(EXERCISE SET):
1. In the text on releasing 1031 exchange funds, when does the exchange period begin and end?
2. Write the next part of the text on releasing 1031 exchange funds, starting after its final sentence.
--- Start of SELECTED PASSAGE ---
Why Can’t You Send Me My Money?

Share Post:


The 1031 process has a number of rules and regulations critical to its success. By using the services of a qualified intermediary, most exchangers are blessedly unaware of a number of them as the needed documents have already been crafted and tailored to abide by the rules. However, frustration can arise when exchangers misunderstand the rules governing when the Qualified Intermediary can release exchange funds to them during the exchange period. If an exchange goes south because an attractive replacement property slips away, or if an exchanger has reinvested all they can, when can the remaining funds be returned to them?

When the IRS issued guidance in 1991 on exchange transactions done on a delayed basis using a QI, they stipulated that the taxpayer must not have the right to receive, pledge, borrow or otherwise obtain the benefit of the funds during the exchange period. (The exchange period begins on the day the relinquished property closes and continues for 180 days, or until the taxpayer’s tax return is due, whichever comes first.) Additionally, they indicated that the QI could only release the exchange funds—-prior to the end of the exchange period—- under five specific conditions:


Know the rules.jpg

  1. If the exchanger doesn’t identify property within 45 days; or

  2. The earlier of 180 days or the tax-reporting deadline (including extensions); or

  3. In order to fund the acquisition of identified property; or

  4. If the taxpayer has identified replacement property, but experiences a material and substantial contingency beyond their control: or

  5. If the taxpayer has received all the property they are entitled to under the exchange agreement.

In summary, the IRS allows the release of funds on the 46th day when an exchange fails (due to a lack of ID), on the 181st day when the exchange period ends, anytime during the exchange period to fund the acquisition of properly identified replacement property, when there is a “material and substantial contingency beyond the taxpayers control”, or when they have received all the property they are entitled to under the exchange agreement. Since 1991, additional guidance from the IRS, supported by a subsequent tax court case, has made it clear that these stipulations must be contained in the Exchange Agreement and followed by both the exchanger and QI.
--- End of SELECTED PASSAGE ---
--- Start of DATASET RECORDS ---
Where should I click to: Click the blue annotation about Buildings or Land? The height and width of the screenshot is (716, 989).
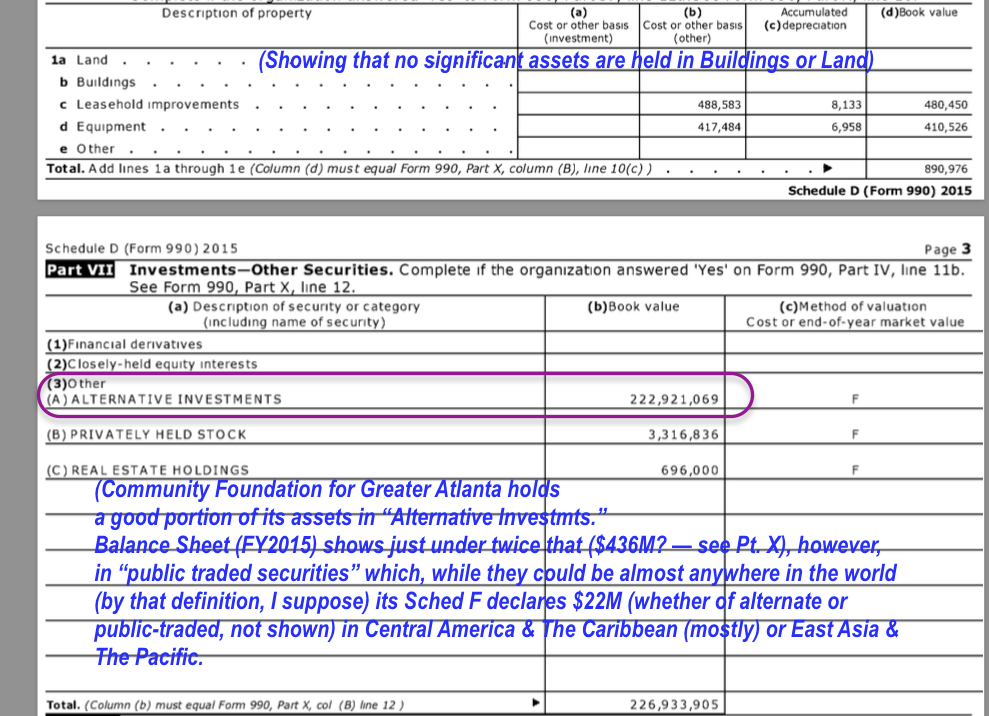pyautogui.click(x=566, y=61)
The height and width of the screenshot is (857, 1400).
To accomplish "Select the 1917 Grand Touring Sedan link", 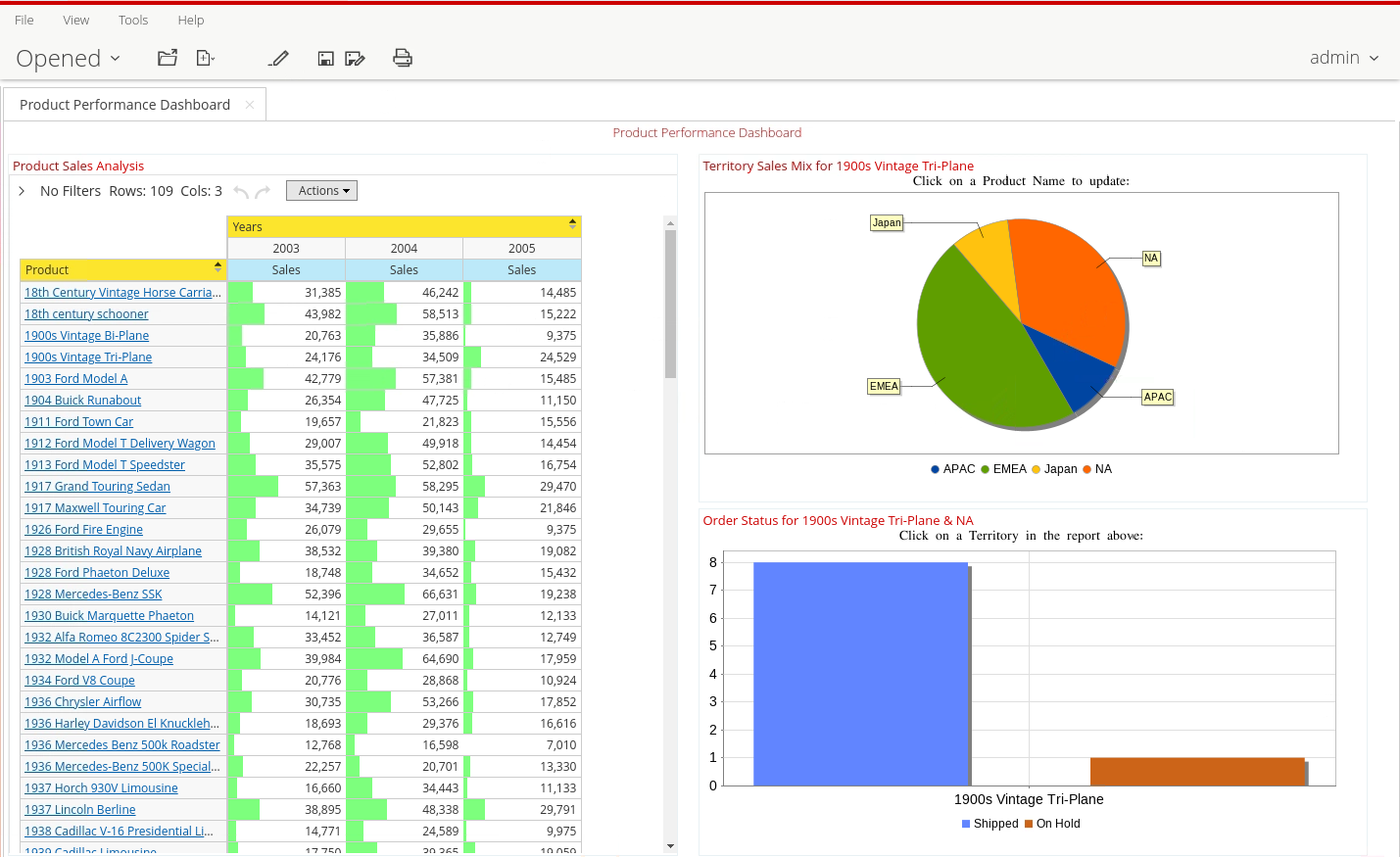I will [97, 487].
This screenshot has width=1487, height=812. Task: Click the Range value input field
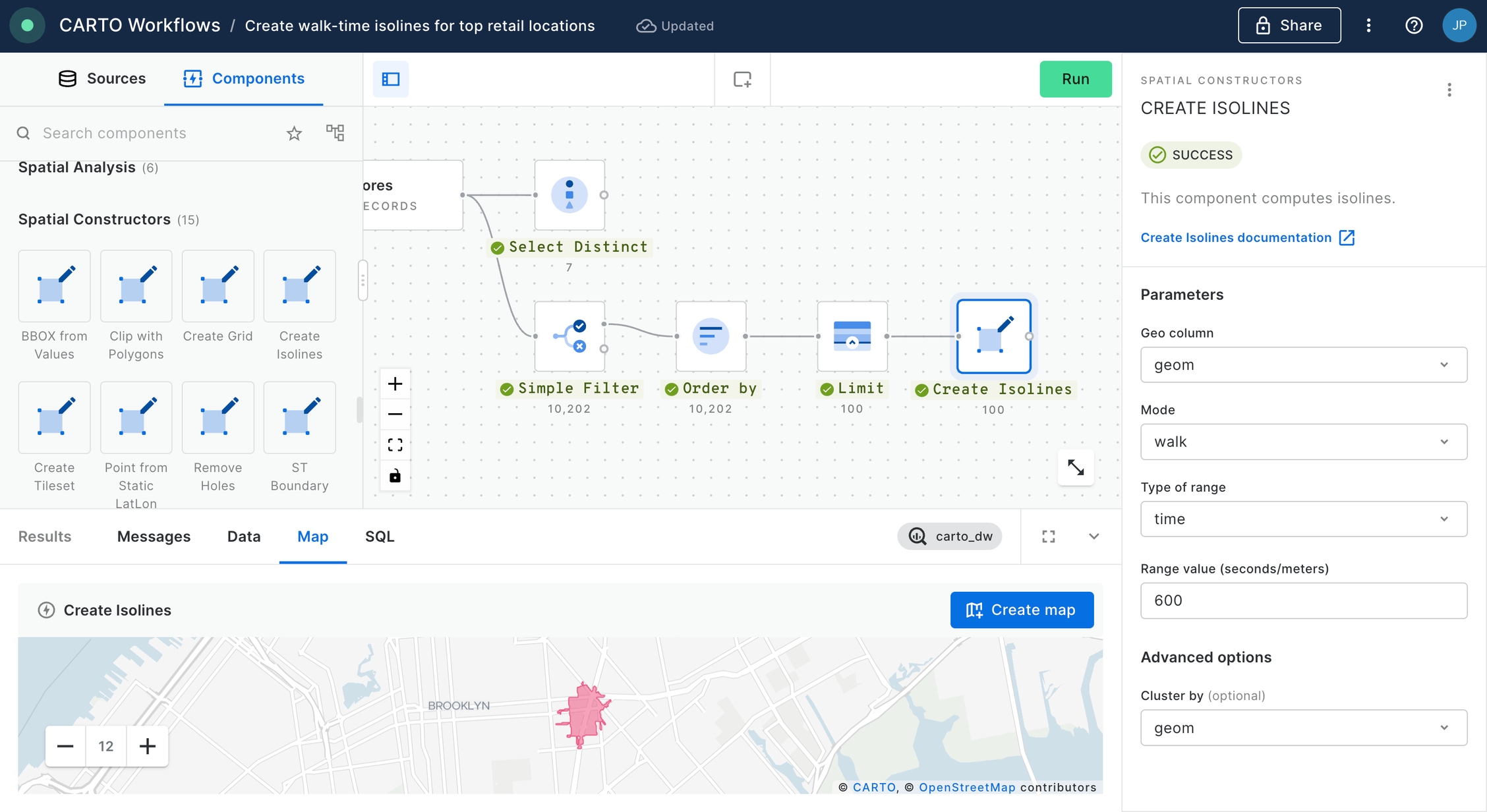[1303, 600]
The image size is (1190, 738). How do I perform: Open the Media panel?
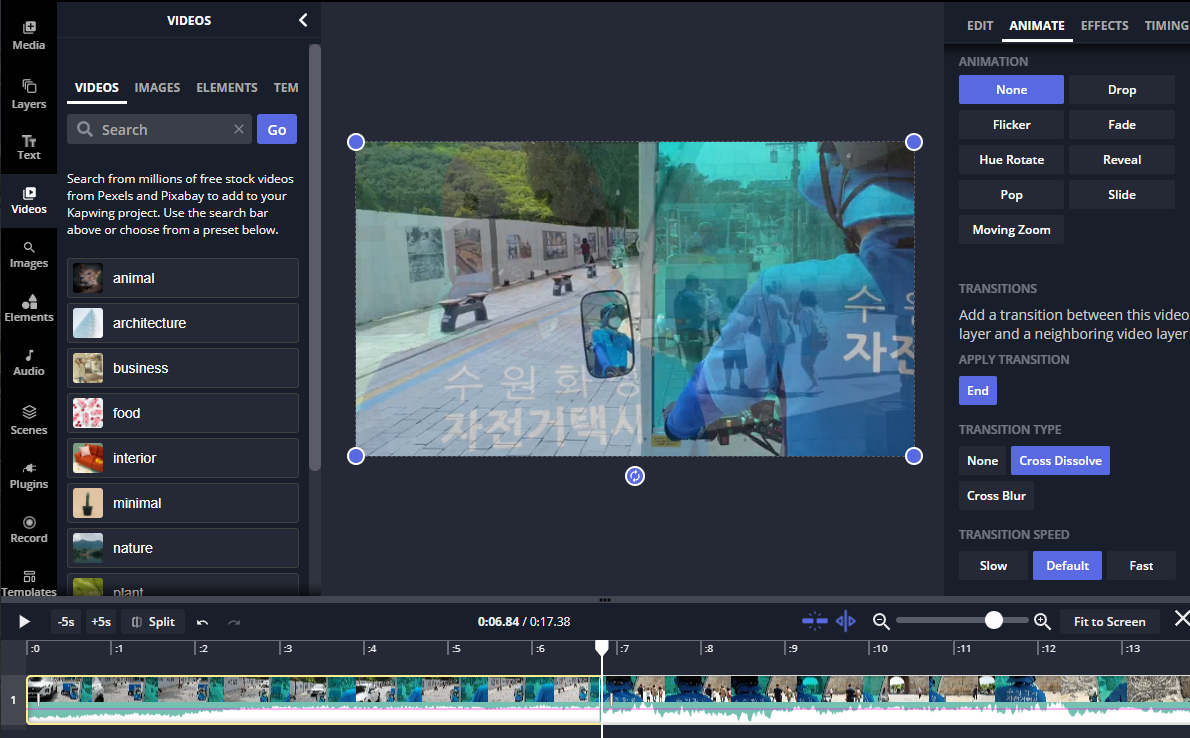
--- End of DATASET RECORDS ---
(RESULTS FOR THE EXERCISE):
1. It begins on the day the relinquished property closes and lasts 180 days or until the taxpayer's tax return is due, whichever comes first.

2.
In  PLR 200027028, the taxpayer asked the IRS to rule that the following two situations met the standard to be a “material and substantial contingency beyond the taxpayers control” (the 4th condition above) which would then allow the release of exchange funds prior to the end of the 180 exchange period. In the first instance, the exchanger had identified property and was past the 45-day ID period. They had diligently pursued the acquisition of the identified property but were unsuccessful in reaching a contract agreement with the seller.  In the second instance, the taxpayer identified 3 properties, needing to acquire all three to fully reinvest the exchange proceeds.  The taxpayer pursued all three properties, but was only successful in negotiating contracts and closing on two of the three, leaving unused proceeds remaining.  Despite the good faith shown by the taxpayers in attempting to complete their exchanges, the IRS held that neither of their conditions met the intended meaning of a “material and substantial contingency beyond the taxpayers control.”  To clarify, the IRS restated their example of what does meet that standard. They cited a contract — subject to zoning approval– in which the zoning application is denied before the end of the 180-day acquisition period.  This is an example of what would be considered to be “outside” the taxpayer’s control.

The option of acquiring all the property that the taxpayer is entitled to under the exchange agreement can be confusing.  If the taxpayer lists three properties on their ID letter and acquires all three before the end of the 180 days, then they will have acquired all the property to which they are entitled and remaining funds can be disbursed.  But if the taxpayer had only acquired two out of the three listed properties, funds could not be released because under the exchange agreement they were entitled to acquire all the property.


It is important that each exchanger and his or her qualified intermediary adhere to these requirements. Sometimes, bending the rules or taking a more aggressive stance can have other ramifications, as shown in this next case. In Florida Industries Tax Court Memo 1999-346, the exchanger made a number of missteps, but he did properly ID and closed on one of his four properties.  Because the other three properties that the exchanger purchased had issues– with the QI distributing proceeds at the request of the exchanger in a manner that clearly showed that the exchanger was controlling the funds– the Tax Court invalidated the entire exchange- even the portion of the exchange that had met the rules. Though this could have been due to some of the other global problems inherent in the particular case, it does present the possibility that at least for ID purposes, “one bad apple can ruin the entire barrel.”  This case should give aggressive taxpayers pause when addressing this issue—and attempting to bend the rules on receiving funds outside the parameters above.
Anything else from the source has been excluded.